Felicyta cudem ocalała i pomimo, że pochodzi z barbarzyńskiego plemienia została przyjęta na wychowanie przez rzymskiego obywatela. Wiodła szczęśliwe, beztroskie życie, ale jej opiekun zmarł. Okazuje się, że przybrany ojciec zostawił jej spory posag, ale obwarował to warunkiem, mianowicie dziewczyna ma wyjść za jego bratanka. Wprawdzie Serwiusz jawi się dla wielu jako idealny kandydat na męża, bo i zamożny i przystojny, to jednak prze przypadek Felicyta widzi coś, co odstręcza ją od zamążpójścia. Dziewczę postanawia uczynić wszystko, by pan młody się rozmyślił, bo tylko wtedy dziewczę nie straci posagu. Sprawy nie idą do końca tak jak zaplanowała, a na dodatek okazuje się, że starożytny Rzym jest miejscem nader nieprzyjaznym dla kobiety pozbawionej opieki. Rzymskie odcienie miłości to porywająca opowieść o uczuciach, z elementami sensacji i kryminału, która nie rozczaruje żadnej niewiasty łaknącej motylkowej opowieści o miłości.

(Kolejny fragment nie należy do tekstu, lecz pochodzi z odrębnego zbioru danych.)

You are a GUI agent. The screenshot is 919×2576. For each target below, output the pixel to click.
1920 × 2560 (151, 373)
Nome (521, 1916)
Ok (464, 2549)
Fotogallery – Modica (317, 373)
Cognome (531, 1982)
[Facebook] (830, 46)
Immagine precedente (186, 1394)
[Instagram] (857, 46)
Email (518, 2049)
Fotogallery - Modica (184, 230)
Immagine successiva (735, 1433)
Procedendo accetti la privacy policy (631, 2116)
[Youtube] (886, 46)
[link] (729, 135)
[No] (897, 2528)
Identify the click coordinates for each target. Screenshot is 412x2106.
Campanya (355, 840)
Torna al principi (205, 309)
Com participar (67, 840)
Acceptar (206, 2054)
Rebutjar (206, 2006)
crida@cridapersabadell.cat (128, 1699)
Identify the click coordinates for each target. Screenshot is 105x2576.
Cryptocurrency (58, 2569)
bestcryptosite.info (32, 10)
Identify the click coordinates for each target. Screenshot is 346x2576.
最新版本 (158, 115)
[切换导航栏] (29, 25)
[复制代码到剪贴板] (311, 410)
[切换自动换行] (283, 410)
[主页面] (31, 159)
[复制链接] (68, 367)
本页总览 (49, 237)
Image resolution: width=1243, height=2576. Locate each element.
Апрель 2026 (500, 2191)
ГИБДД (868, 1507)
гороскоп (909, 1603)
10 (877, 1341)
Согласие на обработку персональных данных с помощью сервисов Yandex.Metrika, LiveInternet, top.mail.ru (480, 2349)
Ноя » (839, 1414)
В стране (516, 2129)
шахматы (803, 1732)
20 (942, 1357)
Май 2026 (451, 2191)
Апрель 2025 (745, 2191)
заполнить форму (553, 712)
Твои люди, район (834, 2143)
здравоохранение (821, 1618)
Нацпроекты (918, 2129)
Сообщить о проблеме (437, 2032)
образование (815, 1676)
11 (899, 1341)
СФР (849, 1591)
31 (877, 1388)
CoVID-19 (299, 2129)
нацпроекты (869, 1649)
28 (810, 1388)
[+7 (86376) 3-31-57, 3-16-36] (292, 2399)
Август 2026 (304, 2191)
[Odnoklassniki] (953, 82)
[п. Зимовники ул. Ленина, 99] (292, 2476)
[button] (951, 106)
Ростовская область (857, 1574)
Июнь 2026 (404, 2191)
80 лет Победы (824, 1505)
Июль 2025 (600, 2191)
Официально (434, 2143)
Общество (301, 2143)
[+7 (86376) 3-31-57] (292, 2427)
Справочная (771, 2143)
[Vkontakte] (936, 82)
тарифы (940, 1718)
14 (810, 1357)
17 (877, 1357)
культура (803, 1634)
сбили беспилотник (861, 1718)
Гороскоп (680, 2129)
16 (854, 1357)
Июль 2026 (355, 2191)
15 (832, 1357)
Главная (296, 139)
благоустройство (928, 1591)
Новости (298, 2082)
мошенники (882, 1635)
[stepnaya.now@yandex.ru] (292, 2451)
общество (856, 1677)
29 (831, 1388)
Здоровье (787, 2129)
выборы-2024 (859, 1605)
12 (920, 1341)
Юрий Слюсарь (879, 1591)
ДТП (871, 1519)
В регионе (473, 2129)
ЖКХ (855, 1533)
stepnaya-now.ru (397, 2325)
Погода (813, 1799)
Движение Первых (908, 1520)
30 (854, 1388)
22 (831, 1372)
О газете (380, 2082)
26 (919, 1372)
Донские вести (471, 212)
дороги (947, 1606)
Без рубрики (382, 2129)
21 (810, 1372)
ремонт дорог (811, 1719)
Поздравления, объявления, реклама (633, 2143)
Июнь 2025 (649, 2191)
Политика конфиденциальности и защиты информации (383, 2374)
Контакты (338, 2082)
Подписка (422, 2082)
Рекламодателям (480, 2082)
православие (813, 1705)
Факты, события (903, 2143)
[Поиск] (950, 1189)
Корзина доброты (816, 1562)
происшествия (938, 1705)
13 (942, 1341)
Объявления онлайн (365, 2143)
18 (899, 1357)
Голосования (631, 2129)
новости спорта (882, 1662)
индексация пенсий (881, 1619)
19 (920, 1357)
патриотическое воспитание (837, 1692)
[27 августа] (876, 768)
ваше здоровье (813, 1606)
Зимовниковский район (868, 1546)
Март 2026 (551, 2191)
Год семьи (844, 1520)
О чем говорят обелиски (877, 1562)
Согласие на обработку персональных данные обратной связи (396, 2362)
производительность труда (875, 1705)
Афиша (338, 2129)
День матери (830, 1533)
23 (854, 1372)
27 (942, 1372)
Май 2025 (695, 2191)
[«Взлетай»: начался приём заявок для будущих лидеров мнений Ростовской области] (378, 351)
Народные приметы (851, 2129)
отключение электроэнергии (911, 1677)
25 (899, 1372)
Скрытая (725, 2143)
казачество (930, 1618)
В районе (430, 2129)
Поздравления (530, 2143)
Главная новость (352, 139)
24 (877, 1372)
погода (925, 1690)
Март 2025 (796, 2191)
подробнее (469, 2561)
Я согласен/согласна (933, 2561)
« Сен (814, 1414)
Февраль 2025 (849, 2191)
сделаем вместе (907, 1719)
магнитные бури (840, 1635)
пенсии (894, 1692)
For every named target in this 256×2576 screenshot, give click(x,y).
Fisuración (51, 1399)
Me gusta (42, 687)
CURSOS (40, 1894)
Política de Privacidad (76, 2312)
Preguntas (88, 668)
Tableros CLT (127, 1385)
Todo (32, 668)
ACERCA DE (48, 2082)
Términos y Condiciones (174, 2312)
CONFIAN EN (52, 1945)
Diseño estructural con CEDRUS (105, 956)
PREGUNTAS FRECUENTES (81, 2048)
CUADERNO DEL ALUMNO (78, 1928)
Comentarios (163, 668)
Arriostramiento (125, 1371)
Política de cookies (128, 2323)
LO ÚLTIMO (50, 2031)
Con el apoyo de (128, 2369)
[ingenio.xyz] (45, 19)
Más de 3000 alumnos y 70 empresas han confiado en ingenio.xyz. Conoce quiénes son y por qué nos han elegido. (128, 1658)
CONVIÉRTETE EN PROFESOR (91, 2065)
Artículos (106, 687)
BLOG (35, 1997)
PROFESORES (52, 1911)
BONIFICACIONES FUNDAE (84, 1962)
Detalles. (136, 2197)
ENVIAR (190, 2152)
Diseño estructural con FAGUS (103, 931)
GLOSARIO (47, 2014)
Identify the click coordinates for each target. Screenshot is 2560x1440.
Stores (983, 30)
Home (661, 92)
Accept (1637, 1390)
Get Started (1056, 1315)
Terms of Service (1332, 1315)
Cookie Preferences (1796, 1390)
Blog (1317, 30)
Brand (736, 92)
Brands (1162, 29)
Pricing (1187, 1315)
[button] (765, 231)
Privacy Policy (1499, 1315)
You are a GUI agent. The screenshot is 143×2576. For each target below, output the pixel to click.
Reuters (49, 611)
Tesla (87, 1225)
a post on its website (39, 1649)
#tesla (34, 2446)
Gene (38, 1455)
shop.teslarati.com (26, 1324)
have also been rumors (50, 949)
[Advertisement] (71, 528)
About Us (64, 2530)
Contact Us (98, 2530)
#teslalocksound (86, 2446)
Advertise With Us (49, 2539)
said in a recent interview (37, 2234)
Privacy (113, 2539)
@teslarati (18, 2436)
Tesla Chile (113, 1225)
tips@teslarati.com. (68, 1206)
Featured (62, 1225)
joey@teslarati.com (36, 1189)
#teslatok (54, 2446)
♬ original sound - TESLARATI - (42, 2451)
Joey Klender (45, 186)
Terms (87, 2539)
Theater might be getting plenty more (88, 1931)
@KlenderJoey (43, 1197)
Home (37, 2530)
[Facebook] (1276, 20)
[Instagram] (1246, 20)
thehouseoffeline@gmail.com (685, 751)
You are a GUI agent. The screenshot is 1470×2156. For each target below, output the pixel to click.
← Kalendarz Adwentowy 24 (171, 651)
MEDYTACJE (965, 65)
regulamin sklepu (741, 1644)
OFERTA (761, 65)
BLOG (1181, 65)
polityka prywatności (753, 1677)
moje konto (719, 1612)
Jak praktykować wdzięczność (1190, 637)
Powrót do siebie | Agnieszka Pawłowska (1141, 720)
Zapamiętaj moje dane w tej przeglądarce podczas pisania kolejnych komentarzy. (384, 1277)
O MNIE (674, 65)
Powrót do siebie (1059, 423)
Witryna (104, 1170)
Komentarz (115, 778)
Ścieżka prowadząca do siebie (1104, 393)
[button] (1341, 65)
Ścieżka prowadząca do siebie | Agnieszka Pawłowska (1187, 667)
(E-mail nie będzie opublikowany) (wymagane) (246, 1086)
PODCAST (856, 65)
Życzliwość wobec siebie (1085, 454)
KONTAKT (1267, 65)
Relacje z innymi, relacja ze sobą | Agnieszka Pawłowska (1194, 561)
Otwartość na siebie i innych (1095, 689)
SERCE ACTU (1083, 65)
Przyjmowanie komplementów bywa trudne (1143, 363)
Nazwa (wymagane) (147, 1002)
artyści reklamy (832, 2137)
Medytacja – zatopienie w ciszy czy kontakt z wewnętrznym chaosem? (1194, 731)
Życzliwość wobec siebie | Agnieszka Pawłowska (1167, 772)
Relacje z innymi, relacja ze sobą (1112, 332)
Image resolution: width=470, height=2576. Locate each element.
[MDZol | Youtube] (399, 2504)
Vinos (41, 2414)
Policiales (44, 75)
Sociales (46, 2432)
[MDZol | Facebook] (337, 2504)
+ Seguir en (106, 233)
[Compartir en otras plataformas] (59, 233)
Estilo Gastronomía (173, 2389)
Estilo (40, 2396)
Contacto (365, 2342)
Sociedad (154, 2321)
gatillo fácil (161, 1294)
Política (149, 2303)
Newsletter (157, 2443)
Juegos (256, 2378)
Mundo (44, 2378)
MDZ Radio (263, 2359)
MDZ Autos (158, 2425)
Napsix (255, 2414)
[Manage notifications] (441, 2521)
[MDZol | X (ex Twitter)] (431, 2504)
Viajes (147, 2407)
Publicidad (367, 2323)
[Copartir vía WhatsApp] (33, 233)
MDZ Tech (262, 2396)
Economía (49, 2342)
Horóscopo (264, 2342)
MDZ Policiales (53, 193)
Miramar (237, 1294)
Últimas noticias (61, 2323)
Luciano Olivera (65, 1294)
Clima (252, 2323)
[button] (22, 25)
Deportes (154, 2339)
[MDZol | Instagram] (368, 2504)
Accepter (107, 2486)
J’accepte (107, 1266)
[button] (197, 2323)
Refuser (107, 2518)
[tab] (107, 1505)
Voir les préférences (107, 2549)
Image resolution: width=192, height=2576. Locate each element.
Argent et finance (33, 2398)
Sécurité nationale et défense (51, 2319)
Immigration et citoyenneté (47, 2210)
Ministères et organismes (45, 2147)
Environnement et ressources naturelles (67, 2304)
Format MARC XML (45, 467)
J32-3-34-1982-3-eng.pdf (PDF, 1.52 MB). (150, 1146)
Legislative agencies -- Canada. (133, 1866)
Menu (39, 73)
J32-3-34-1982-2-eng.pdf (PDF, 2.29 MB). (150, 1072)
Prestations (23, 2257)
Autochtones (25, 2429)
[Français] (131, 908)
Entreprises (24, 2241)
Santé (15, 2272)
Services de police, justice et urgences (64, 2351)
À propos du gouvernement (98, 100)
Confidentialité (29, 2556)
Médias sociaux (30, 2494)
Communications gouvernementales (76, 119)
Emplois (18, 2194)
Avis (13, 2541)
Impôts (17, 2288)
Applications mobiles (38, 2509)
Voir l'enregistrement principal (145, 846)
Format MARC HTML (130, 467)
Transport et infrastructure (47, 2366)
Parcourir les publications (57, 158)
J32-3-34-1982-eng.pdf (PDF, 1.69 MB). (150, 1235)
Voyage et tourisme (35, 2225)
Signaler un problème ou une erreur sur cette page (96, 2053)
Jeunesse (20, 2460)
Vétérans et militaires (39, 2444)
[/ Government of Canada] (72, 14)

Dla mnie Rzymskie odcienie miłości to taka powieść na wieczór, albo na weekend. Gdyby nie migrena, pewnie książka pojechałaby ze mną na plażę, jeżeli oczywiście ta pogoda przestanie być złośliwa jak teściowa i pozwoli nam chociaż w jeden weekend się poopalać. Jest to lekka powieść dla kobiet, które chcą odciąć się od świata i przenieść się do alternatywnej rzeczywistości. Oczywiście już czytając Mariannę stawiałam pewne zarzuty, czy to o naiwność, czy schematyczność i ta powieść też nie jest od tego wolna, ale dochodzę do wniosku, że to tak jakbym się czepiała, że w kryminale leje się krew. Sięgałam po tę książkę bo chciałam motylków, miłosnych perturbacji i oderwania od bólu głowy. I wszystko to dostałam. Włącznie z dramatami, sekretami, śledztwem i zwrotami akcji. Nawet w śledztwo dałam się wciągnąć. Czytałam do pierwszej w nocy, nic nie było mnie w stanie od tej książki oderwać. No dobra mecz na Wimbledonie oglądałam jednym okiem, dlatego dziś mam lekkiego zeza.
Czekam na kolejną powieść Magdaleny Wali i wiem, że będę czekała na każdą kolejną jeżeli tylko dalej będzie tak pisała. Jestem oddaną fanką, chociaż nie bezkrytyczną, ale któż jest doskonały.